::: Available data

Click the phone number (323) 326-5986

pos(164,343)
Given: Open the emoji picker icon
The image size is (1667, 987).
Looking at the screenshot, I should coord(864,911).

::::::
::: Available data

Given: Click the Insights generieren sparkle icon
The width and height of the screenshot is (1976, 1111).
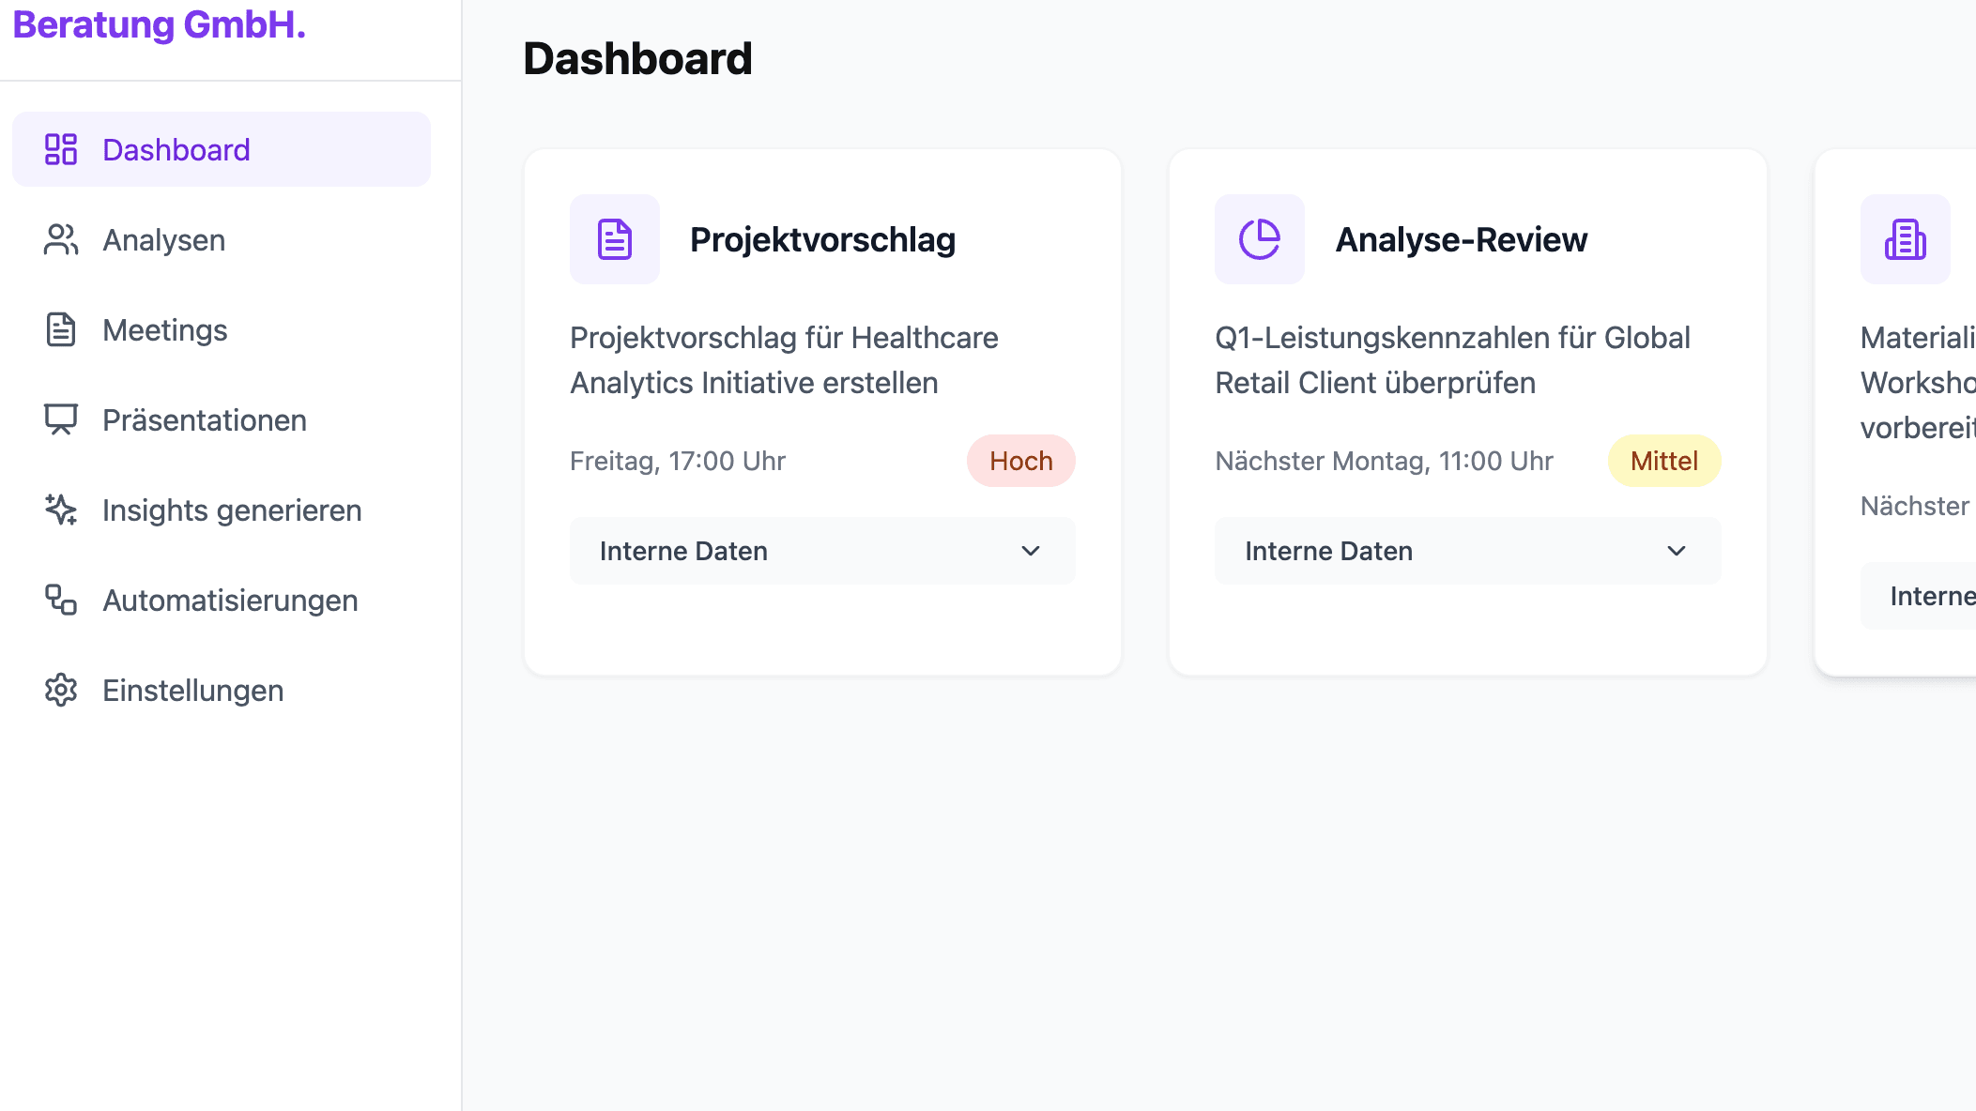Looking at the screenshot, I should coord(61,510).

::::::

• Work request: Reproduce every line from the listing above that holds the word "icon".

• Exercise result:
Given: Open the emoji picker icon
Given: Click the Insights generieren sparkle icon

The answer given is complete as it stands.